**TEXT EXTRACT**:
═══

And what a lot of fun I had! The Getaway Car is an anthology of Westlake’s miscellaneous nonfiction, and it is indeed miscellaneous: autobiographical fragments, letters, reviews, introductions (he wrote a lot of those). To me, as someone without his novels as a frame of reference or a set of touchstones, what struck me most was what a likable guy he seems to have been: even in what is the longest and probably the most conspicuously “expert” piece in the collection, his essay on “The Hardboiled Dicks” (originally a lecture at the Smithsonian), there’s not the slightest hint of pretension. Westlake’s letter to Howard Gotlieb of the Boston University Libraries, in response to a request to donate his papers, struck me as exemplary of his no-nonsense perspective on his own work. In the letter he expresses his “astonishment” that anyone would want to collect his papers, because he sees himself as a “writer,” not an “author”:
A writer, in my personal lexicon, is a commercial wordsmith, an active professional, a (if the word can be stripped of overtones) hack. An author, on the other hand, is an institution, a brand name, a reputation. John D. MacDonald is a writer. Saul Bellow began as a writer but has become an institution, an author. Arthur Miller has never been anything but an author. John Steinbeck, having resisted authordom, is a writer with an honorary author’s membership card.
As for himself,
I’m a writer, with only the teeniest and most secret and ephemeral urgings towards authorhood. . . . all of the book-length writing I’ve done under my own name has been exclusively in a category of strictly entertainment writing, in which higher aspirations, even if they existed, are irrelevant.
There’s a cheerful pragmatism in this that’s refreshing in this era of heated (if largely manufactured) debates about “literary vs. genre fiction” — which is not to say that his comfortable assumption that there really are two kinds of writing, or at least two ways of approaching your writing, isn’t in its own way a potentially provocative contribution to just these debates.

═══

**DATA BLOCK**:

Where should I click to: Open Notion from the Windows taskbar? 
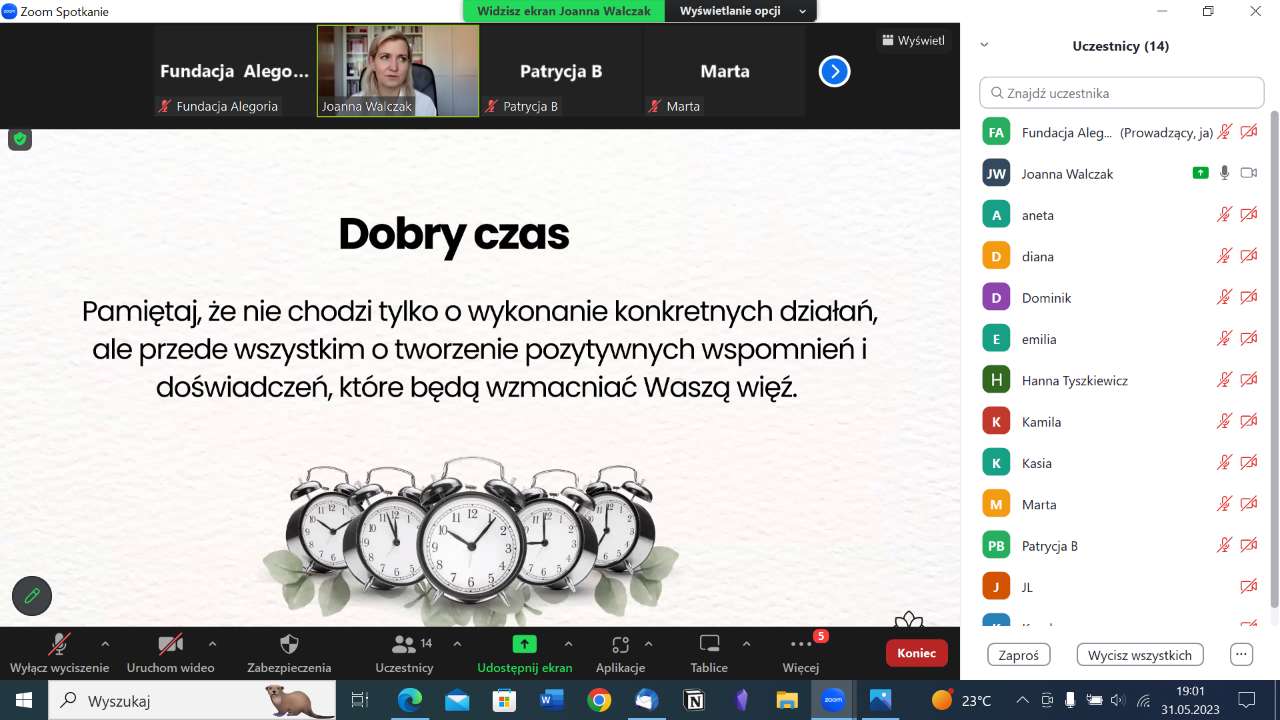pos(693,700)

═══

**EXERCISE SET**:
(a) Repeat, word for word, the part of the passage about The Getaway Car that opens with the words containing "There’s a cheerful" and closes with "just these debates.".
(b) According to the passage about The Getaway Car, how did Westlake's essay on "The Hardboiled Dicks" originally come about?

**THE SOLUTIONS**:
(a)
There’s a cheerful pragmatism in this that’s refreshing in this era of heated (if largely manufactured) debates about “literary vs. genre fiction” — which is not to say that his comfortable assumption that there really are two kinds of writing, or at least two ways of approaching your writing, isn’t in its own way a potentially provocative contribution to just these debates.

(b) It was originally a lecture at the Smithsonian.